The Bourne Rivulet (known as 'The Bourne' locally) is a winterbourne (a seasonal chalk stream that rises and falls with the water table). It usually rises in January and flows until around August each year. It normally runs from the village of Upton and flows through the villages of Hurstbourne Tarrant, St Mary Bourne and Hurstbourne Priors before joining with the Test near Tufton.

Above Hurstbourne Tarrant it is known as the Swift or River Swift.

Due to water extraction in the drainage basin, the upper flow is more intermittent than naturally.
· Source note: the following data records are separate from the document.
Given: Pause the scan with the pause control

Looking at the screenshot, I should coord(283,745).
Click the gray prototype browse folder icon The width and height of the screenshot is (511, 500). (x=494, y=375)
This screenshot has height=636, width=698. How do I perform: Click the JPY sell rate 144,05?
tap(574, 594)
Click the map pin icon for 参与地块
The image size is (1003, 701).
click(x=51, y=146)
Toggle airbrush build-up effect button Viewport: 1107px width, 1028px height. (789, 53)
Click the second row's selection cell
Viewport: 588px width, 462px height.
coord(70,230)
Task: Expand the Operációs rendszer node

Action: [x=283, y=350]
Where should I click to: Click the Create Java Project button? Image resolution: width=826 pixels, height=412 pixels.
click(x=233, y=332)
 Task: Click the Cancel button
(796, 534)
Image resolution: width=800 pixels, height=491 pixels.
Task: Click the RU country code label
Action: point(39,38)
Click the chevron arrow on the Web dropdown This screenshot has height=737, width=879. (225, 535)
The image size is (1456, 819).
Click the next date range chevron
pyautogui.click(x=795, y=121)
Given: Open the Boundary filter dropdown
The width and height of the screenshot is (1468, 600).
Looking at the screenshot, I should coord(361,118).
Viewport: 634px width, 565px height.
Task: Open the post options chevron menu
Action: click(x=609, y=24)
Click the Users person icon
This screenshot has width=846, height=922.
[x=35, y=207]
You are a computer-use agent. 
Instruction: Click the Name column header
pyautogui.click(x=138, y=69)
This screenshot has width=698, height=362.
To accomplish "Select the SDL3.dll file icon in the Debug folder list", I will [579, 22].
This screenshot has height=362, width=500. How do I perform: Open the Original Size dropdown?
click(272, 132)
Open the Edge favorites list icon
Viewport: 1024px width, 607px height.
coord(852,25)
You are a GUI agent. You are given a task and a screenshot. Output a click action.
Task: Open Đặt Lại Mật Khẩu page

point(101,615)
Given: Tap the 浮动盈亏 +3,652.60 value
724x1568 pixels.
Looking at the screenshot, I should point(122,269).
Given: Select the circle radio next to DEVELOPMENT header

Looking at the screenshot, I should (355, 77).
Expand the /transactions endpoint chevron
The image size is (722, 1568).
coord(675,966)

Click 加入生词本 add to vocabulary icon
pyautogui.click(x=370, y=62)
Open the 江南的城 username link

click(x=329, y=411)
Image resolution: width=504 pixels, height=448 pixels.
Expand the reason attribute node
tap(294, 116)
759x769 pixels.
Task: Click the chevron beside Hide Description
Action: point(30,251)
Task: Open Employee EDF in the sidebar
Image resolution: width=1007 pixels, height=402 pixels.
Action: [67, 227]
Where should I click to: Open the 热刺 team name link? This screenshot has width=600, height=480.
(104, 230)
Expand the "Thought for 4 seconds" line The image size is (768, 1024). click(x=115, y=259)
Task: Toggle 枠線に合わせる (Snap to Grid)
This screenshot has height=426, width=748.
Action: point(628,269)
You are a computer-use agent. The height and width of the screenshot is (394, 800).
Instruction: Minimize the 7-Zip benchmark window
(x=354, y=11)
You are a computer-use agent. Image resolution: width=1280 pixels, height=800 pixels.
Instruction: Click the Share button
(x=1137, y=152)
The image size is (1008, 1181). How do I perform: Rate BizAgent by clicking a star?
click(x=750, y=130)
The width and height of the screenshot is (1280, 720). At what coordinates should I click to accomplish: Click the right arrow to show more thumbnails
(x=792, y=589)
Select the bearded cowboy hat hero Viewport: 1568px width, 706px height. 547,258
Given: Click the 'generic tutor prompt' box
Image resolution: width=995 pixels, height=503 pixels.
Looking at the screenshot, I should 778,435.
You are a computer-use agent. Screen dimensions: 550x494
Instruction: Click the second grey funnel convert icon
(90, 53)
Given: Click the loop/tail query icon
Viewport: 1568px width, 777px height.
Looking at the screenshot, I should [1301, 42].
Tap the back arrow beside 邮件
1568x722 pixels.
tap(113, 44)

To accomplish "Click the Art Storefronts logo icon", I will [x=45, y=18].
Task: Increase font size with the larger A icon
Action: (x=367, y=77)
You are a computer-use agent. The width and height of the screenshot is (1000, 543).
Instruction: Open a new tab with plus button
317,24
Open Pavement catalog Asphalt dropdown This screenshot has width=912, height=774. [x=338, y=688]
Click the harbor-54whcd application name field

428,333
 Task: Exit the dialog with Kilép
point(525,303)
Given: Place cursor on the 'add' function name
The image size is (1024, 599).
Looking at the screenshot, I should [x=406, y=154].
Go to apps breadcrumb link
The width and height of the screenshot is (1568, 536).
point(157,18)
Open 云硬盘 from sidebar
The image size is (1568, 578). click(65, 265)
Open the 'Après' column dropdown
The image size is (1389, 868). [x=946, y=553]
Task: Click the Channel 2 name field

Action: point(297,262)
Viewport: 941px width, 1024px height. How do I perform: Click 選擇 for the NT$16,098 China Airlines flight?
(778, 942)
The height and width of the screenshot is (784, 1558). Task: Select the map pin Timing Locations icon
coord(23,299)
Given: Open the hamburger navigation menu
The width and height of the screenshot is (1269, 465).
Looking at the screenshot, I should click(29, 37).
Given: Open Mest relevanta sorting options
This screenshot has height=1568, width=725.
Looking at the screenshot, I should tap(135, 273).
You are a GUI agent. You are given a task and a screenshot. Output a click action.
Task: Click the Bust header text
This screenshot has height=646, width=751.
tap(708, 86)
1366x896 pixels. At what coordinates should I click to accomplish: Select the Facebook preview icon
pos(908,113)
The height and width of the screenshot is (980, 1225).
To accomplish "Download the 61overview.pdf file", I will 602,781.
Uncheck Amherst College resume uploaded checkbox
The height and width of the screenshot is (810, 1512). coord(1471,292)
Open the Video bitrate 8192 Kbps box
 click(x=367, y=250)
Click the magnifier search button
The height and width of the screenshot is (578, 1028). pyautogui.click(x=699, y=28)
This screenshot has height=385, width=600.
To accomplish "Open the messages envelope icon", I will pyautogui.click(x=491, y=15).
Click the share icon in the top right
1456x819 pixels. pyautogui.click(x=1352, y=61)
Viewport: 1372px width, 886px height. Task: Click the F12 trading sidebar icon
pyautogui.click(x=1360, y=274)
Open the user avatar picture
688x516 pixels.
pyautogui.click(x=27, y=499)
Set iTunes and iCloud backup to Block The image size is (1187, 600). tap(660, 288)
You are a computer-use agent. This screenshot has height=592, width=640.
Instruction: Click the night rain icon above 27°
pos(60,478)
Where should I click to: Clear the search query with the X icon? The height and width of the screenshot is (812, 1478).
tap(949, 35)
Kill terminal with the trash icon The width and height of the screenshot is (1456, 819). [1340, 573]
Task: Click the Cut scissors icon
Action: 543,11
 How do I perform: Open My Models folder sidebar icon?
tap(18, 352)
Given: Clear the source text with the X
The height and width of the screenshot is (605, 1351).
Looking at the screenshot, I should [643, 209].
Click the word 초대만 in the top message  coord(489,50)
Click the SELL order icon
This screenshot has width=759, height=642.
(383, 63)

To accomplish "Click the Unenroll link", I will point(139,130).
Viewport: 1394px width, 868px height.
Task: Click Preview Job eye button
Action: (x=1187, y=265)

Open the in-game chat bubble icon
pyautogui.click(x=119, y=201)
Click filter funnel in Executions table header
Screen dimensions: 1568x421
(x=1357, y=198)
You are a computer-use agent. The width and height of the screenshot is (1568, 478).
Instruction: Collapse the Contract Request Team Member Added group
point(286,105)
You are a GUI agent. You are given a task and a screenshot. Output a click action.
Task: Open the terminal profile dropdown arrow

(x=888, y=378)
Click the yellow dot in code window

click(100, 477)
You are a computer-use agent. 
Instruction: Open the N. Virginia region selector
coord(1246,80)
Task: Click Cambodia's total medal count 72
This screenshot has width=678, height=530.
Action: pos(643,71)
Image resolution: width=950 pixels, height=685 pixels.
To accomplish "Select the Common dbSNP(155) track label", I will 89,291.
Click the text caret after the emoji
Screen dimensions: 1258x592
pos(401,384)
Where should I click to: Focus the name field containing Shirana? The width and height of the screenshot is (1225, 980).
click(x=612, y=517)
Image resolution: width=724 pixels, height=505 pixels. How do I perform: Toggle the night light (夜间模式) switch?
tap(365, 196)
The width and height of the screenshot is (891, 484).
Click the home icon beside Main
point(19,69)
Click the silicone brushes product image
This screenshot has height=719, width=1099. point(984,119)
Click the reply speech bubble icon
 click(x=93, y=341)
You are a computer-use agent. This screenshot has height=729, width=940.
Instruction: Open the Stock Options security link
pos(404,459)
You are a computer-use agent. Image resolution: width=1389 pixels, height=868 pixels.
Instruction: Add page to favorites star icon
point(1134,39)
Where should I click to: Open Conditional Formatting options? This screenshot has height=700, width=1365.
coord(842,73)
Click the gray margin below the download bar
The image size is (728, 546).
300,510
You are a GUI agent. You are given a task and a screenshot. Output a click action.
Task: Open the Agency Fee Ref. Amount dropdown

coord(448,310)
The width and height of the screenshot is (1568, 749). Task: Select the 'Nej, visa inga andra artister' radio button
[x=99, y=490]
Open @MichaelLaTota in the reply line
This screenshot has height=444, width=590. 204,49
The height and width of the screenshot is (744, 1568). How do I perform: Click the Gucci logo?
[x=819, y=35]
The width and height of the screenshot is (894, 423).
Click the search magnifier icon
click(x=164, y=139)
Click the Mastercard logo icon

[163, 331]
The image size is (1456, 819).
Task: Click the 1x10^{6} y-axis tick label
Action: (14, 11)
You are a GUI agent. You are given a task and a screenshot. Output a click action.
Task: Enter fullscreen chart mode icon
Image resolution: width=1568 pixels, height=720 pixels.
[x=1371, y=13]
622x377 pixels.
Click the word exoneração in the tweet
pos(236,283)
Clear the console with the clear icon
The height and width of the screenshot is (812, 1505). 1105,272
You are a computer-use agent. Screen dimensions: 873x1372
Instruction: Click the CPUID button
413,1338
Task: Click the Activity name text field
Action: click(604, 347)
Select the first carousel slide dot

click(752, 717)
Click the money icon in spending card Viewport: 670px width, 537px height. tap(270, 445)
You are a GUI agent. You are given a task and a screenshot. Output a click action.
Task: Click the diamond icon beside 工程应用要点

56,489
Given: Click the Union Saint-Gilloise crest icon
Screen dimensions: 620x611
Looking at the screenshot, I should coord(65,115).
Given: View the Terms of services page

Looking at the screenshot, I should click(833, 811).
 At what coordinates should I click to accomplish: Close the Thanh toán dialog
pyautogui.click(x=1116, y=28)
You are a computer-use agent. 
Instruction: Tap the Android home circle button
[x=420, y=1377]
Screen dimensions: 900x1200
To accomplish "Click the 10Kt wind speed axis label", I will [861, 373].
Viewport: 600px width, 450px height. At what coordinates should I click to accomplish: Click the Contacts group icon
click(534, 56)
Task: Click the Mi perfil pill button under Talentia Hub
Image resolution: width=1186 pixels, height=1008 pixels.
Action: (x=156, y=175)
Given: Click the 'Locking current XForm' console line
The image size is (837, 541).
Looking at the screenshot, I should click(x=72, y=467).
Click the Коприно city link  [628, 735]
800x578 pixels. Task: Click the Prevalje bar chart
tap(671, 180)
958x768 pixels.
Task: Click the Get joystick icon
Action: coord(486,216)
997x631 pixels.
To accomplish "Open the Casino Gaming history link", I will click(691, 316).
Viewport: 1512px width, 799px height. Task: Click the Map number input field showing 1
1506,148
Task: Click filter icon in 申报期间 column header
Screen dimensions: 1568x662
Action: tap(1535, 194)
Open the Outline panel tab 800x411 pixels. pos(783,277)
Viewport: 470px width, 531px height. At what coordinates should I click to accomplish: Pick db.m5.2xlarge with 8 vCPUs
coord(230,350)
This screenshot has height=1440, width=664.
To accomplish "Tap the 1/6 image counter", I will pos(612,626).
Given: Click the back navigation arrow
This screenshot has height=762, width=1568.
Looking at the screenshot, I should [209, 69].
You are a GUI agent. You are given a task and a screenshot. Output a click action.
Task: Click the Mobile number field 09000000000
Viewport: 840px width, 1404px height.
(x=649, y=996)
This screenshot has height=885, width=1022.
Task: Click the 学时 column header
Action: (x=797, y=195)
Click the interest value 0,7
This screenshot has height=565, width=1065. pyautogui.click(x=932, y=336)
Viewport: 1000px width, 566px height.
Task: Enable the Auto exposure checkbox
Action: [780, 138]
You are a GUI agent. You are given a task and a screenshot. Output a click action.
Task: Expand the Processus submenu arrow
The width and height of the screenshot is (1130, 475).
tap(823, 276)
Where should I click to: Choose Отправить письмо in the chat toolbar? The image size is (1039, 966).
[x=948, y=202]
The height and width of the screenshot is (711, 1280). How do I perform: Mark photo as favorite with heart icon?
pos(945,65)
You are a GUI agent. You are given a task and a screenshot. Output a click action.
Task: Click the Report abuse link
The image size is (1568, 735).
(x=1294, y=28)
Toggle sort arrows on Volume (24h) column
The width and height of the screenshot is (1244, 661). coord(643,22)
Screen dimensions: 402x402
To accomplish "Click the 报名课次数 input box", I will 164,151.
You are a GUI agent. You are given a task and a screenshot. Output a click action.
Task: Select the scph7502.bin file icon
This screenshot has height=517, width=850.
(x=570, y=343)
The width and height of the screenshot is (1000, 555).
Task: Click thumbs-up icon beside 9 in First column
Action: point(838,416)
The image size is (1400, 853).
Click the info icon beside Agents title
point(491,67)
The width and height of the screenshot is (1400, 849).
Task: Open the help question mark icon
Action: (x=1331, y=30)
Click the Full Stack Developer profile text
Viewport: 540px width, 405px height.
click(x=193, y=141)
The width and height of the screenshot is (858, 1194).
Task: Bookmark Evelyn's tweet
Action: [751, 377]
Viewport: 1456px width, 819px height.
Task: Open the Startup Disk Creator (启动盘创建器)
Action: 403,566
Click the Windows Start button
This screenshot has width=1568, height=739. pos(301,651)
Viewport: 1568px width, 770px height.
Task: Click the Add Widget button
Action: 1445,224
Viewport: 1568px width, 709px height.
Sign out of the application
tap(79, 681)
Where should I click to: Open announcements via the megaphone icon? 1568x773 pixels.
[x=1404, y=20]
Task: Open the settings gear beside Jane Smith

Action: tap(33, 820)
However, Vitacress Salads Ltd.'s watercress plant, which is at the perennial headwater point, maintains flow through its pumping of extracted water not needed down into the stream.

==In literature==

The Bourne was celebrated in a much loved book by Harry Plunket Greene, "Where the Bright Waters Meet", in which he described it as "unquestionably the finest trout stream in the south of England."

Fans of this book, which chronicles the author's fishing experiences on the Bourne between 1902 and 1912, still come from all over the world to fish here.

Since 1995 the fishing has been managed and let by a private company.

==Environmental issues==

The river still produces some large wild brown trout. In the past, there has been an unexplained subtle invertebrate imbalance (source: Environment Agency). Since 2007, Vitacress Salads Ltd. has taken measures which have reversed the imbalance (source: Environment Agency 2008), to the extent that restoration works downstream were recently winners in the Wild Trust Trust 2008 Awards.